Transportation Research Part C: Emerging Technologies
Multiagent architectures for intelligent traffic management systems
Introduction
The notion of software agents has become increasingly popular over the last couple of years. Public entities as well as private companies spend a considerable amount of time, effort and money in research development and promotion of the idea of software agents. To some respect this is surprising, as software agents essentially do what one expects a reasonable advanced computer program: it is embedded in an environment in which it is capable of achieving certain tasks with some degree of autonomy, i.e. without constant human guidance or intervention.
Still, the real potential of this technology becomes unleashed when several software agents are put to use in the same environment. In this case, the group of agents is usually conceived as a multiagent system, as the successful completion of their tasks is subject to the decisions and actions of other agents. So, in multiagent systems, agents are forced to coordinate their activities so as to avoid negative interactions with their acquaintances and to exploit synergic potentials. Initially, most distributed problem-solving systems were based on a distinguished agent, which achieved the coordination of the activities of its acquaintances in a centralized fashion (Steeb et al., 1988; Von Martial, 1992). More recently, the focus has shifted to more autonomous agents that coordinate in a decentralized fashion (Ephrati et al., 1995; Decker and Lesser, 1998).

Recorded data
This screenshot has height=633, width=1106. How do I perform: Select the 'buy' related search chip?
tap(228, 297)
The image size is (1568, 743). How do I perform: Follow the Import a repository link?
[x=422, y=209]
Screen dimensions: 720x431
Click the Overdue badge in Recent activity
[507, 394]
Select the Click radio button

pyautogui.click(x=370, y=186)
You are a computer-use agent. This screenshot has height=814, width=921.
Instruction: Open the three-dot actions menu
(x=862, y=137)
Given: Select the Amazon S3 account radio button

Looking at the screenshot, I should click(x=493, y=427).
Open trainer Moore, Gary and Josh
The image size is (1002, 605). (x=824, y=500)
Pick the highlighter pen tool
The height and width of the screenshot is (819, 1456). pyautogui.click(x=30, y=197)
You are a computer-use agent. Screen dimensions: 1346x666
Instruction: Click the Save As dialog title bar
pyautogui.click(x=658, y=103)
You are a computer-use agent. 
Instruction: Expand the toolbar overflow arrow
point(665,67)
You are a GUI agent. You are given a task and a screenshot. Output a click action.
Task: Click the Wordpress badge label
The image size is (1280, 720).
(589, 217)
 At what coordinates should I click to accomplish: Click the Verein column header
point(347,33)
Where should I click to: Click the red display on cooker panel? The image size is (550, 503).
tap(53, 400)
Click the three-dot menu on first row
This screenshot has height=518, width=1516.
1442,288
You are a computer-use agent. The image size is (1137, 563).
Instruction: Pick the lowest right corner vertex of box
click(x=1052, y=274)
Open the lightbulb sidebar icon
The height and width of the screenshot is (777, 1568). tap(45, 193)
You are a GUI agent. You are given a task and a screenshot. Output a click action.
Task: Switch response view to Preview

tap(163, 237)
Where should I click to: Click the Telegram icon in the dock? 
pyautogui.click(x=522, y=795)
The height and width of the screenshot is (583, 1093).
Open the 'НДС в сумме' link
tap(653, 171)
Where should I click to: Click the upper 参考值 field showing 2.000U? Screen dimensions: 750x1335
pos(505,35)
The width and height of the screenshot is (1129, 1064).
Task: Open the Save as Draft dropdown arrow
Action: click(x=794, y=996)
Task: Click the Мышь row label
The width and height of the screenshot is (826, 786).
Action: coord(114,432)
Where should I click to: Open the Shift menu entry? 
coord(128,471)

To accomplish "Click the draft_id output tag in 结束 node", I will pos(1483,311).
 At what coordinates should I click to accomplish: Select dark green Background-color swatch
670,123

Set of tasks
(a) Translate this sentence from the introduction on software agents into Spanish: "So, in multiagent systems, agents are forced to coordinate their activities so as to avoid negative interactions with their acquaintances and to exploit synergic potentials."
(b) Carry on the introduction on software agents from its last sentence.
The listing has no connection to the introduction on software agents.

Exercise responses
(a) Así, en los sistemas multiagente, los agentes se ven obligados a coordinar sus actividades para evitar interacciones negativas con sus conocidos y aprovechar los potenciales sinérgicos.

(b)
An important reason for the growing success of multiagent technology is its potential to cope with high complexity problems that show an a priori distribution (Ossowski, 1999). From the technical point of view, the inherent distribution allows for a natural decomposition of the system into agents that interact so as to achieve a desired global functionality. By this, reusability is promoted, not just by the agents’ modularity, but also based on their autonomy. In addition, the scalability of systems operating in highly complex domains can be improved by choosing among specific coordination models that harmonize agent activities with respect to the multiagent system’s task. Through an adequate design of coordination mechanisms for a particular problem, it is believed that, from an economic point of view, multiagent systems may tackle complex problem with an acceptable degree of performance, but at a lower cost than traditional solutions.
Multiagent systems have been applied successfully to a variety of industrial problems (Chaib-Draa, 1998), from electronic commerce (Guttman et al., 1998; Foss, 1998) through energy management (Jennings, 1994; Correra et al., 1994), to road transportation related applications such as parking guidance tools or transportation scheduling systems (Fischer et al., 1996). So, it is natural to ask whether this promising new technology is capable of coping efficiently with advanced road traffic management scenarios. In the end, traffic management problems are intrinsically distributed, and suffer from a high degree of complexity that is constantly increasing in line with the incessant improvements of traffic control infrastructures.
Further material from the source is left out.